SaaS companies provide a service that is often hosted by a third party provider and use tools that rely on third parties to provide you with a consistent and valuable product.

All of these dependencies result in a need for a clear understanding of what a SaaS company is responsible for and the legal protections in doing so. SaaS Service Level Agreements (SLAs) are the mechanism SaaS companies use to communicate expectations to their users and are important to understand as for both the SaaS company and the purchaser of the SaaS product. 

What is SaaS SLA?

A SaaS SLA is sort of an insurance policy for a SaaS company should there be an issue with the service. It is a legal document that sets responsibilities and contemplates major legal events like interruption of service and termination of service.

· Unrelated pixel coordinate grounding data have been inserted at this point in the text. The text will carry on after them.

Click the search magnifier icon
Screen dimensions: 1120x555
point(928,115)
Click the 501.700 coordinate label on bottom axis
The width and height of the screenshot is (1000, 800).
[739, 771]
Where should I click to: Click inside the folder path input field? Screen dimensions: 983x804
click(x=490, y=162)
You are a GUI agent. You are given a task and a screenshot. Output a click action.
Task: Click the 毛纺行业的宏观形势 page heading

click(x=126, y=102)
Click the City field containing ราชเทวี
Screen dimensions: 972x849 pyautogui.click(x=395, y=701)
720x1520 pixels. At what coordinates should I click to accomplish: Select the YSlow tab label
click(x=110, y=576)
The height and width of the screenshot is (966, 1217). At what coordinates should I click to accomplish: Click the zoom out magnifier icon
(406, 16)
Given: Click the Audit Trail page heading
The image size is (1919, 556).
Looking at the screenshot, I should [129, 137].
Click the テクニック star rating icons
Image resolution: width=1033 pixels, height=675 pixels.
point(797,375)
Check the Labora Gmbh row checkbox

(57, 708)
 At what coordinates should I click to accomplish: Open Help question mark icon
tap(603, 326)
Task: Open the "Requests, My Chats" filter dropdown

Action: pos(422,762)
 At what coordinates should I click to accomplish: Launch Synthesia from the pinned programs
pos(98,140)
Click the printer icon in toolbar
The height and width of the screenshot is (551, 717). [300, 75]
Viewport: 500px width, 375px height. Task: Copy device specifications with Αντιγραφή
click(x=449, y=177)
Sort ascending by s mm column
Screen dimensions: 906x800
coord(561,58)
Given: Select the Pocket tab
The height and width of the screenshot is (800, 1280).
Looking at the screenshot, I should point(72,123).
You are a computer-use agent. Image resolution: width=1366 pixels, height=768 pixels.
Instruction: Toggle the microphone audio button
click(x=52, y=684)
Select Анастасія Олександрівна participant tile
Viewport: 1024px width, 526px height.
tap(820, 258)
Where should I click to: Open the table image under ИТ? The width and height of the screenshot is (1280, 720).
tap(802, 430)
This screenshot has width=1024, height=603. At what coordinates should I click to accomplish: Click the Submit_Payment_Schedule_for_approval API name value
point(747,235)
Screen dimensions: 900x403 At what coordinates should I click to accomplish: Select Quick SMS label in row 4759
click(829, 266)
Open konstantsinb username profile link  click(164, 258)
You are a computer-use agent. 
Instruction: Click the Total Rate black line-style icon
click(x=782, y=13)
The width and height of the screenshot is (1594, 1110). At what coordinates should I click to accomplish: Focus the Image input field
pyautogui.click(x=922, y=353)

Typical topics covered in a SLA

A SLA contemplates many practical topics like what happens when the service goes down and under what circumstances would a customer receive a refund. Other topics relate to security and if data is still available after service is terminated. These are critical to ensuring both parties are clear on what they are getting out of the service arrangement and, depending on the SaaS company, provide an opportunity to negotiate the terms. 

1. The meaning of downtime

Downtime is an important term that SLAs define. Often there is a percentage used to indicate the guaranteed uptime. This can be confusing and using an uptime calculator can help quantify that number into days, hours, and minutes. Depending on your needs, you can press for a greater guarantee of uptime, but it might cost you more for that higher level of service.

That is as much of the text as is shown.